Tak Bikin Kantong Jebol, Segini Kompensasi yang Chelsea Bayar ke Liam Rosenior meski Punya Kontrak 6,5 Tahun
Zulfikar Pamungkas April 23, 2026 11:33 AM

ROMEO BOETZLE/AFP
Chelsea tak mengeluarkan banyak dana untuk membayar kompensasi ke Liam Rosenior.

BOLASPORT.COM - Perpisahan dengan Liam Rosenior tak membuat kantong Chelsea jebol meski mantan pelatihnya itu sebelumnya punya kontrak 6,5 tahun.

Chelsea resmi berpisah dengan pelatih berusia 41 tahun itu pada Rabu (22/5/2026) waktu setempat.

Perpisahan ini datang setelah The Blues mendapat hasil minor pasca-dibekuk Brighton pada pekan ke-34 Liga Inggris 2025-2026.

"Chelsea Football Club hari ini telah memutuskan untuk berpisah dengan pelatih kepala Liam Rosenior," bunyi pernyataan klub.

"Atas nama seluruh jajaran Chelsea FC, kami ingin menyampaikan ucapan terima kasih yang tulus kepada Liam dan stafnya atas segala upaya yang telah mereka berikan selama bergabung dengan klub."

"Keputusan ini tidak diambil dengan mudah oleh Klub, tetapi hasil dan performa terbaru telah berada di bawah standar yang diperlukan, padahal masih banyak yang harus diperjuangkan musim ini."

"Seluruh jajaran Chelsea FC mendoakan kesuksesan bagi Liam di masa depan," tulis klub asal London Barat itu.

Pemecatan ini tergolong mendadak karena Rosenior baru 3 bulan menjabat sebagai pelatih dari 6,5 tahun kontrak yang ditekennya pada Januari 2026.

Dengan kontrak panjangnya itu, diyakini klub yang juga berjulukan The Pensioners itu harus membayar kompensasi besar usai memecatnya.

Berdasarkan panjangnya kontrak itu, Chelsea dikabarkan harus membayar ke Rosenior sebesar 24 juta poundsterling (Rp558 miliar) sebagai kompensasi.

Pasalnya, pelatih berkebangsaan Inggris itu mengantongi bayaran 4 juta poundsterling (Rp93 miliar) per tahun saat meneken kontrak di Stamford Bridge.

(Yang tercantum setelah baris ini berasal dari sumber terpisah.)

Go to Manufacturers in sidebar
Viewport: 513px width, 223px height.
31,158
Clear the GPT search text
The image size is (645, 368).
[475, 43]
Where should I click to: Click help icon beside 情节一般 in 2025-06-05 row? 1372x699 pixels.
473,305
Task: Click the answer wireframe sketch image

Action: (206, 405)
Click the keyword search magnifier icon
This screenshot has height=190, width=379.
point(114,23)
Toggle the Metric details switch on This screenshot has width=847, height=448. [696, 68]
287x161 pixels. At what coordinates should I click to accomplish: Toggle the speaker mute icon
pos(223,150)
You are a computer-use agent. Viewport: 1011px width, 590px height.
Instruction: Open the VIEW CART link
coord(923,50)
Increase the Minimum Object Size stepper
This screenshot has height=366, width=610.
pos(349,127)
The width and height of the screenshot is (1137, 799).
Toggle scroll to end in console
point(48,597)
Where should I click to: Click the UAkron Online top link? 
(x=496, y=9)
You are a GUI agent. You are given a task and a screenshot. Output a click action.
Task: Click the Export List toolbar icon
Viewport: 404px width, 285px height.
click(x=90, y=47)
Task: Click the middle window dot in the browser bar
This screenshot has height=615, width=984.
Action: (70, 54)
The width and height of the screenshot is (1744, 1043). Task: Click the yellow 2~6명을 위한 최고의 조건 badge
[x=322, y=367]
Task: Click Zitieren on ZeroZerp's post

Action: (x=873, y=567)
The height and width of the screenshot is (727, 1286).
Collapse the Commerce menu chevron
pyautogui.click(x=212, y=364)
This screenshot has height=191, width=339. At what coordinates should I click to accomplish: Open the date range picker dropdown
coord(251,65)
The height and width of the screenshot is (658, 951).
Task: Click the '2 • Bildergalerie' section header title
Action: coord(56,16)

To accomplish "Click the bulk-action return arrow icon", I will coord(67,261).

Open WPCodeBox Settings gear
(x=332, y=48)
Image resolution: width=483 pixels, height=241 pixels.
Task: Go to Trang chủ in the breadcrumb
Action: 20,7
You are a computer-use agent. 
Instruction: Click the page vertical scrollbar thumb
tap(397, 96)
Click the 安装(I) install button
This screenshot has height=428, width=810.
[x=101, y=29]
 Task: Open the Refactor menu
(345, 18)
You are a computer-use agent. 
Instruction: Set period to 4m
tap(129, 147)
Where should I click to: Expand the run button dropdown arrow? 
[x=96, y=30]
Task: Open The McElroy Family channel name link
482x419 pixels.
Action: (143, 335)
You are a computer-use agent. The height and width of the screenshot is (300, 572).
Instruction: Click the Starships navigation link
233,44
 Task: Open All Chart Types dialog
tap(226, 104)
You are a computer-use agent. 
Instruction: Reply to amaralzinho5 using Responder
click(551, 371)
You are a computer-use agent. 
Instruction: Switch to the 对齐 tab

Namun, dilansir BolaSport.com dari talkSPORT, ternyata kampiun Piala Dunia Klub 2025 itu tak perlu membayar kompensasi lebih dari setengah triliun rupiah.

Pasalnya, saat dia meneken kontrak pertama kali, terdapat klausul pemutusan kontrak yang disepakati kedua pihak.

Berkat klausul ini, Konsorsium BlueCo selaku pemilik Chelsea hanya membayar kompensasi sebesar 4 juta poundsterling saja ke Rosenior.

Secara nominal, kompensasi ini tergolong tak besar bila dibandingkan para pendahulunya seperti Enzo Maresca, Mauricio Pochettino, Graham Potter, dan Thomas Tuchel.

Tetapi bila melihat jumlah laga yang dipimpinnya, kompensasi yang diterima Rosenior ini bisa dikatakan sangat fantastis.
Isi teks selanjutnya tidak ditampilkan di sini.